QIAGEN N.V. announced that it will expand access to its digene HPV Test across China through a co-marketing agreement with KingMed Diagnostics, China’s largest independent laboratory network. Through the agreement, KingMed Diagnostics will function as a centralized lab, allowing smaller hospitals and those in less-populated areas to offer the digene HPV Test and send samples to KingMed Diagnostics for processing and analysis. The agreement is an additional milestone for QIAGEN’s molecular diagnostics franchise in China and its focus on driving growth in emerging markets. The digene HPV Test was first registered in China in 2000 and is now widely available in many of the country’s top-tier hospitals and private labs.
“We are pleased to work with QIAGEN, an industry-leading multinational company,” said Liang Yaoming, Chief Executive Officer of KingMed Diagnostics. “Our nationwide network, expertise and proven track record make us the perfect partner for QIAGEN to increase their reach in China.” QIAGEN expects the collaboration to expand access to the test in second-tier and third-tier cities, as well as in less developed regions where the cervical cancer burden is highest. “By joining hands with KingMed Diagnostics we can bring our lifesaving HPV testing technology not only to more women but also to the regions where it is most needed,” said Dr. Victor Shi, Asia Pacific President of QIAGEN. “QIAGEN and KingMed Diagnostics have had a long and fruitful collaboration which we are now significantly expanding. We are pleased to work more closely with the leading provider of clinical diagnostic testing in China and to make progress towards saving more lives from cervical cancer.”
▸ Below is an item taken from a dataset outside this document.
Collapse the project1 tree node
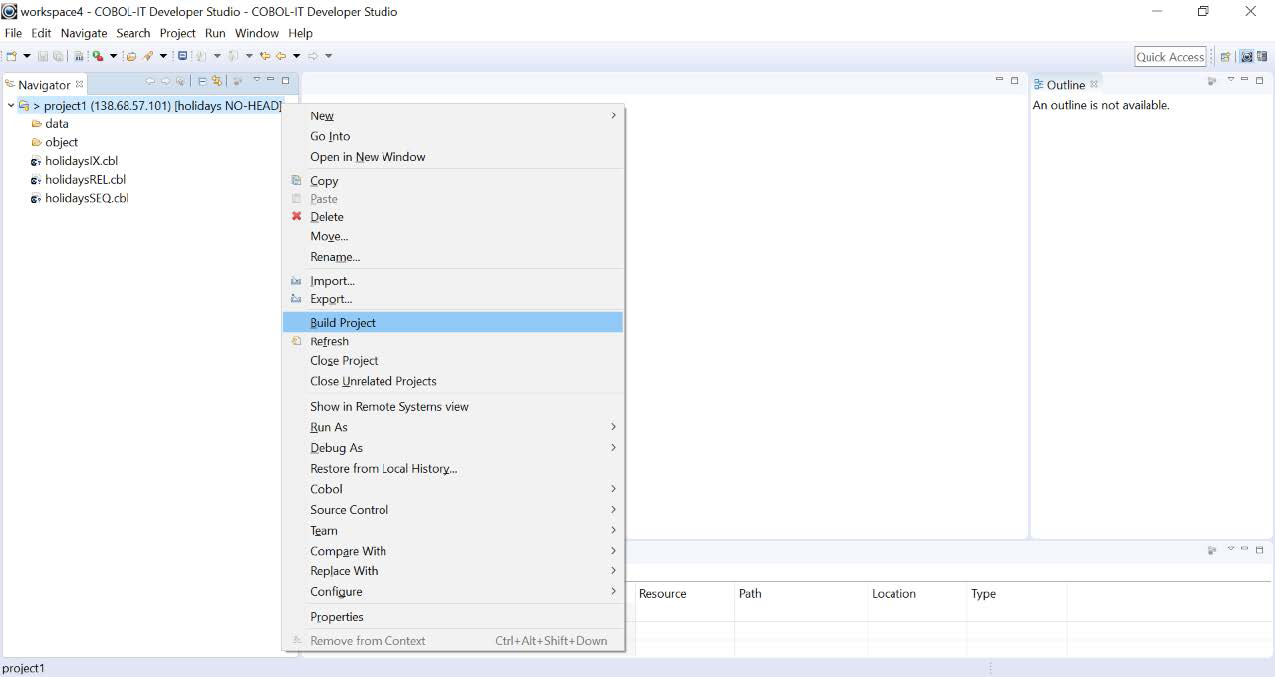 (x=10, y=106)
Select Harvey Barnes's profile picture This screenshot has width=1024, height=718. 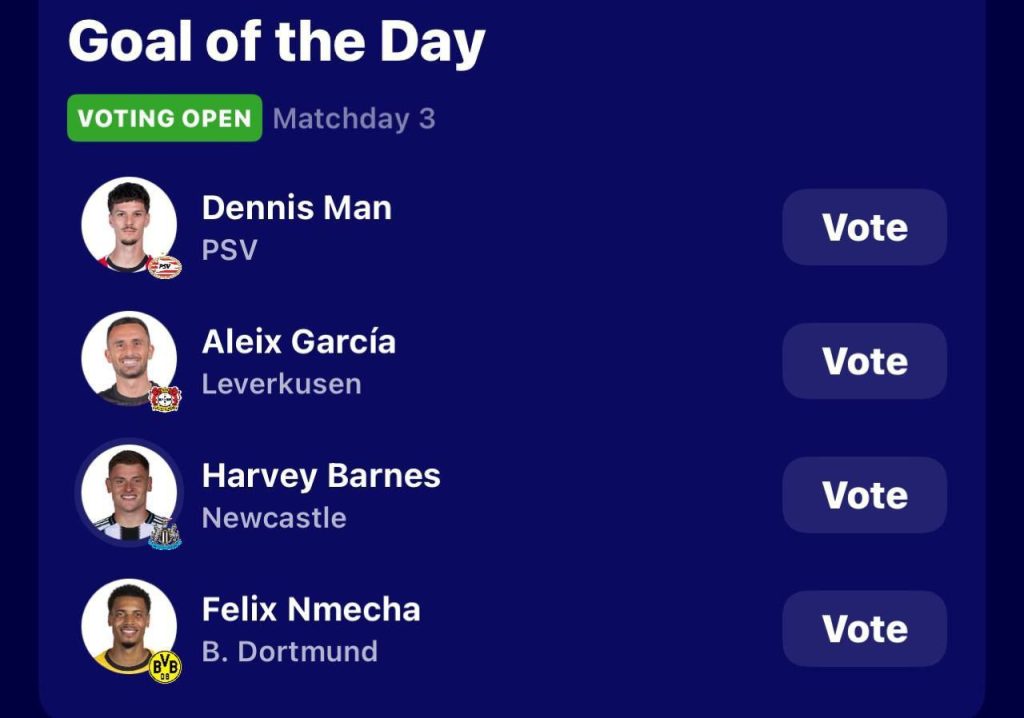[x=128, y=492]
The announcement coincides with the observance of International Women’s Day on March 8. For the fifth year in a row, QIAGEN is donating HPV tests for the screening of several thousand underprivileged women across China. The free testing is part of the larger “3.8 Program,” a nationwide cancer prevention campaign organized by the Cancer Foundation of China and partially sponsored by QIAGEN. In the past four years, QIAGEN’s digene HPV Test has been used to screen about 16,000 women through the campaign, identifying more than 200 women who might otherwise have gone on to develop and/or perish from cervical cancer.
Worldwide, cervical cancer affects approximately 500,000 women annually and causes about 275,000 deaths each year. After breast cancer, it is the second most common malignancy found in women. In China, there are 80,000-100,000 new cases of cervical cancer each year and 30,000 to 50,000 deaths. Cervical cancer is caused by “high-risk” types of the human papillomavirus (HPV). An estimated 80 percent of women will get an HPV infection at some point in their lives. However, in most cases, the infection goes away or is suppressed by the body without causing problems. Only infections that persist can cause abnormal cells to form, which may develop into cervical cancer if not detected and treated early. Testing women over the age of 30 for the virus that causes the disease significantly improves healthcare professionals’ ability to identify women at risk.